As he quickly moves on, slides of a hilarious history of his family hair styles and the divide between the cool kids and the not-so-cool kids. He eludes to being part of the latter group and describes his snowboarding passions which led to his first snowboard graphic which was in “5 dpi”.
The outlandish and appreciated humor continues as he continues to take the audience through his accomplishments of purchasing a house, an adorable wiener dog named Gary, and the beginning of DDC. He displayed various works he has done in the past matched with eclectic music which adds to the inspirational atmosphere. The importance of not using money as a motivation to design is apparent as he describes the effect his work had on a logo he created for a friend’s business, “Cobra Dog.” The power that individuals have to influence and help others carries further than any financially fueled identity.
Graphic Designer, Draplin Design Co. (Portland)
He innovated the design and creation of Field Notes since he couldn’t find something similar to which he liked. He has invented his client and how the brand has evolved over the years. A sentimental touch was added when he described that he was able to take his parents out to buy a car because of this success. He continued to promote the idea that you can “invent this stuff yourself.”
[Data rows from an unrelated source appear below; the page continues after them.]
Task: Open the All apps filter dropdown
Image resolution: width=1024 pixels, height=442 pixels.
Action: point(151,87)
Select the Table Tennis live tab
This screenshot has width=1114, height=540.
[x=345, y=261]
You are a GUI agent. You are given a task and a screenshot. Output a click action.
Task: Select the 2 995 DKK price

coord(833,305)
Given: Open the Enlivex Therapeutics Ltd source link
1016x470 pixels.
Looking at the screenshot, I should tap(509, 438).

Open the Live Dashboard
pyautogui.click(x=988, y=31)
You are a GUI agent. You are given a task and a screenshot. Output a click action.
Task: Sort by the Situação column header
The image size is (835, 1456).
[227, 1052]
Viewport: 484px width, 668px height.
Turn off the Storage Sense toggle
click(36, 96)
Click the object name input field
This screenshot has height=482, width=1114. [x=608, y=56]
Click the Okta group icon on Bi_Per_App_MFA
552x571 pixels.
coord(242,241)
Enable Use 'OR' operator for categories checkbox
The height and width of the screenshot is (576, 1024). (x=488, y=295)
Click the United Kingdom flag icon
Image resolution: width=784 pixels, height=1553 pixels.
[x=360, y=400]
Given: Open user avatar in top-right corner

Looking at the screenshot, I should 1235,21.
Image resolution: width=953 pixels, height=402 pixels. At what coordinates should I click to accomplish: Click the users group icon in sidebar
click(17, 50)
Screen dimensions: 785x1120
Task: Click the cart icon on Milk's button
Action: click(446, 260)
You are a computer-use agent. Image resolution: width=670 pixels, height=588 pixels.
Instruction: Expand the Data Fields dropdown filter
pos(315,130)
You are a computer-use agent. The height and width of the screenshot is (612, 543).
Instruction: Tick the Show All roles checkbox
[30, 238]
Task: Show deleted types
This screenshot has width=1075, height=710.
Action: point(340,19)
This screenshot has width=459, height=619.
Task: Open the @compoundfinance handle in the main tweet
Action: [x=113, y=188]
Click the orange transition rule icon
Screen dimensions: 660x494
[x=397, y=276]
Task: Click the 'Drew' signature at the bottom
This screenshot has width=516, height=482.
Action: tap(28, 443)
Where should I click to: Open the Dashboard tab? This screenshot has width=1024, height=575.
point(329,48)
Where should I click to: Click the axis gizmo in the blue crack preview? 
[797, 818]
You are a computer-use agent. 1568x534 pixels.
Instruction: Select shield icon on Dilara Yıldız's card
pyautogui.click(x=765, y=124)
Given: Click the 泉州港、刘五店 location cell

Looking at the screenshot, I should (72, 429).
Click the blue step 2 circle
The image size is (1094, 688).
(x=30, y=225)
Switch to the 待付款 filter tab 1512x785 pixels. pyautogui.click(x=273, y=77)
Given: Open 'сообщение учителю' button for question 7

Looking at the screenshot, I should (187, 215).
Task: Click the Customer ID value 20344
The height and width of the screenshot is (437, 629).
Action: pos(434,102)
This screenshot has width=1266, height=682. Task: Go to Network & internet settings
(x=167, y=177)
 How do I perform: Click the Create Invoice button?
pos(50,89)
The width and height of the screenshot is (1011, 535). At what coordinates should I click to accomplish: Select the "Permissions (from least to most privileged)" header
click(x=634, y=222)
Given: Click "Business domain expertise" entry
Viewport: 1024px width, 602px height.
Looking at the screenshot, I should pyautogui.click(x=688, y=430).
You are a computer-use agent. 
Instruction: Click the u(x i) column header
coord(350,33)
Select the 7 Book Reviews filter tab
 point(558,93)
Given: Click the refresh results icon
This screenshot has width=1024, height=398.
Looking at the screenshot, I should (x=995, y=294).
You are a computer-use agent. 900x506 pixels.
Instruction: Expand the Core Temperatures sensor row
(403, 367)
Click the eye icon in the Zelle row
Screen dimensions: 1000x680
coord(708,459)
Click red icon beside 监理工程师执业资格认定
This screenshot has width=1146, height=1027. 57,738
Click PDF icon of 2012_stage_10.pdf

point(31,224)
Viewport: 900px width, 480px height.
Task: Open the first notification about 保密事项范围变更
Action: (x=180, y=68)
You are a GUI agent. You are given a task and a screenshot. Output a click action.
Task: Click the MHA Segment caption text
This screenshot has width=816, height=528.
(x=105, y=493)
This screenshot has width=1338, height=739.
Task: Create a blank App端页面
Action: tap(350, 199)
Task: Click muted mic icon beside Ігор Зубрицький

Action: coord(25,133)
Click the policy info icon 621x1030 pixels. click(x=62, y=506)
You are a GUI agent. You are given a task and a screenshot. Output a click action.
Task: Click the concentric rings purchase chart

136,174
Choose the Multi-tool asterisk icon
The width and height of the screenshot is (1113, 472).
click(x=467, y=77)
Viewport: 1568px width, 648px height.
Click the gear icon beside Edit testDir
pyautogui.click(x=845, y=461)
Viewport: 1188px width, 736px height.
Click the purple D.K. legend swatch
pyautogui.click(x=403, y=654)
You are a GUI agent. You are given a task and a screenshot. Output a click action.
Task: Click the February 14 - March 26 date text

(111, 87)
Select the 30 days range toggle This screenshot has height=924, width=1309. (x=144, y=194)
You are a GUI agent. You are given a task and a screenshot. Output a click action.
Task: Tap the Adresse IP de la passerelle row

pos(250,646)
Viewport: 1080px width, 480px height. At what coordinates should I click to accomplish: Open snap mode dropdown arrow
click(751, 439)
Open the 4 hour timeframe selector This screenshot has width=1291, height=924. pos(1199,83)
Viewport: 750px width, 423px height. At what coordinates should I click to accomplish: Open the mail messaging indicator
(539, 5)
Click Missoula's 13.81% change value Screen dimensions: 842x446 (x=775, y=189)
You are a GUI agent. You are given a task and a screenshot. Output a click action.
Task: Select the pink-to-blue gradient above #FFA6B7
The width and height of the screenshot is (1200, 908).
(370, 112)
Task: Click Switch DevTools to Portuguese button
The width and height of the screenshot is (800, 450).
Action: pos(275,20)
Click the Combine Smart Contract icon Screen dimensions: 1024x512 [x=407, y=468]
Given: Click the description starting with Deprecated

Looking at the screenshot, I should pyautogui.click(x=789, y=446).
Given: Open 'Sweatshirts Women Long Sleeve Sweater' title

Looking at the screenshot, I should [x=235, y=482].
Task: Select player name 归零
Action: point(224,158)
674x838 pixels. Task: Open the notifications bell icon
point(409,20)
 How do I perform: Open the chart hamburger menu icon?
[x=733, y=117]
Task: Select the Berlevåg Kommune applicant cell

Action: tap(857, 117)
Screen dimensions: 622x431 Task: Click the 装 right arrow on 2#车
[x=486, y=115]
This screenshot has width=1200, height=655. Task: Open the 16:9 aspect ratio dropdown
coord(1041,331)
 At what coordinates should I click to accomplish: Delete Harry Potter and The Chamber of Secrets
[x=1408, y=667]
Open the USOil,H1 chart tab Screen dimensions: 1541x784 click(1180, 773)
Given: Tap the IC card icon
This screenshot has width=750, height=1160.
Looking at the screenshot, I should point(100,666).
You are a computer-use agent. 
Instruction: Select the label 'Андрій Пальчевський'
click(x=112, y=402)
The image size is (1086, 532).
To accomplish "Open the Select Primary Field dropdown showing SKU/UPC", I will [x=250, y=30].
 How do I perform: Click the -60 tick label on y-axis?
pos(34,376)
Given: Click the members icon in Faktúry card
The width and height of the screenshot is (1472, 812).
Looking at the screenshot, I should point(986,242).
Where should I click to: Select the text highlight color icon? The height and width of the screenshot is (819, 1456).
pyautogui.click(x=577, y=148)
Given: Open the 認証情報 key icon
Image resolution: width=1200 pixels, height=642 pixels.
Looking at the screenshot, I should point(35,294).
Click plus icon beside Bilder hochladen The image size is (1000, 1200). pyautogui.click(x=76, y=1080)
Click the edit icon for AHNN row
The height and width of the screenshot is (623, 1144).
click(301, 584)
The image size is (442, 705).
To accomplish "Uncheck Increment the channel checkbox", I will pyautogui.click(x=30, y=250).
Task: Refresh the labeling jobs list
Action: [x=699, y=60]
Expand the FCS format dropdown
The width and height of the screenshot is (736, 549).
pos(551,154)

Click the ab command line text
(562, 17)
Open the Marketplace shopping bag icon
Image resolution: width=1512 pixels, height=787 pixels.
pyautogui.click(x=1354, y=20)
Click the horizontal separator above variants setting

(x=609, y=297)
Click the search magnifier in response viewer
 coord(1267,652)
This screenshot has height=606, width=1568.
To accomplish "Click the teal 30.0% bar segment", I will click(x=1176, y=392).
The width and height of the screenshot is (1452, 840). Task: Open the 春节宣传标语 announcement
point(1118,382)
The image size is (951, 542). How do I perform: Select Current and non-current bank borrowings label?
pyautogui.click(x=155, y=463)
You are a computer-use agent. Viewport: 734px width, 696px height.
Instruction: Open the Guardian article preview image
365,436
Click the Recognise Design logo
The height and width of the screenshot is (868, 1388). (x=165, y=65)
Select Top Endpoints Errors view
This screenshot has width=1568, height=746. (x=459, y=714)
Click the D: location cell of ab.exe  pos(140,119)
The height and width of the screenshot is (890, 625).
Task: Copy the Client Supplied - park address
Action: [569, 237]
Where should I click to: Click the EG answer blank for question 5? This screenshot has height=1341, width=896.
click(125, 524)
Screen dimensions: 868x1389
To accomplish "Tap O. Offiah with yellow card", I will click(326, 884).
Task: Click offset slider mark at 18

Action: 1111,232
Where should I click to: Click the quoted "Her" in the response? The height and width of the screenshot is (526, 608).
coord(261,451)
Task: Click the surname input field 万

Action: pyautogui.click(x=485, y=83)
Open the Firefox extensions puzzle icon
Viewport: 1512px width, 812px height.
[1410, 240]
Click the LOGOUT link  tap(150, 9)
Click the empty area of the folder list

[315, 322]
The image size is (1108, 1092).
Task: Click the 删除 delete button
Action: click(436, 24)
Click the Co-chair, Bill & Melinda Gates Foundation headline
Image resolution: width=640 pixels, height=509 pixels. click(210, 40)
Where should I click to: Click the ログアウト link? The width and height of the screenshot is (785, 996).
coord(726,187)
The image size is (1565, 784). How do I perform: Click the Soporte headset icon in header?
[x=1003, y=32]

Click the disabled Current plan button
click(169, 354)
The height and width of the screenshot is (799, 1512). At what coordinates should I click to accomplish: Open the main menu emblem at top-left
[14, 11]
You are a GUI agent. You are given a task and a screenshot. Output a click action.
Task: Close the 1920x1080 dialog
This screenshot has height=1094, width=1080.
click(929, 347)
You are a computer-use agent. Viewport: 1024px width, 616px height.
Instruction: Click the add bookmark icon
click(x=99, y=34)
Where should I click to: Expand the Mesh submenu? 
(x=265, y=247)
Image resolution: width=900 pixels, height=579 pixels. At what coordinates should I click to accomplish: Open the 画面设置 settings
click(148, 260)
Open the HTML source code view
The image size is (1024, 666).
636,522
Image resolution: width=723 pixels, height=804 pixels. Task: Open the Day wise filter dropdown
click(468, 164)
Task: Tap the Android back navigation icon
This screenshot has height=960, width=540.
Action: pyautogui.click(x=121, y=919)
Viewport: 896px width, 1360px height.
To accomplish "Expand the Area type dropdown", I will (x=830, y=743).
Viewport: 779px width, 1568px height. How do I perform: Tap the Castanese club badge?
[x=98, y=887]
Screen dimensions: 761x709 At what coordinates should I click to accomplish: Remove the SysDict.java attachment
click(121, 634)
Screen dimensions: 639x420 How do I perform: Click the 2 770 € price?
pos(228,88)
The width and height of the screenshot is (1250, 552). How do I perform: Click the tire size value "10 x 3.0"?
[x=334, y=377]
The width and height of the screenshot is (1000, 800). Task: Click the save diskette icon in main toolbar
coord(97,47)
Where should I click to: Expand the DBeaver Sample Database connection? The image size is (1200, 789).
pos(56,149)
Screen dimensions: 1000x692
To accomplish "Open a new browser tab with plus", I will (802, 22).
Instead of going to wine tasting he recommended junking in little places and basements. He feels that design is so nimble and appreciates the contrast of how design was back in the day before computers where it was a physical and tangible profession. He emphasizes he doesn’t want the idea of design to die and to quit taking pictures of coffee.What’s next for DDC? Draplin quickly goes through bumper stickers for his dad, a logo for a bike company, a Sasquatch concert poster, hats, and space shuttle graphics. Also, if you didn’t know, some of the things he loves are his family, America, sweatpants. Some of the things he hates: Kid Rock, sandals at a wedding, prime mark abuse and stacked food.
He concludes with encouraging the crowd to work hard and “say yes a little more than you say no” and “do good work for good people.”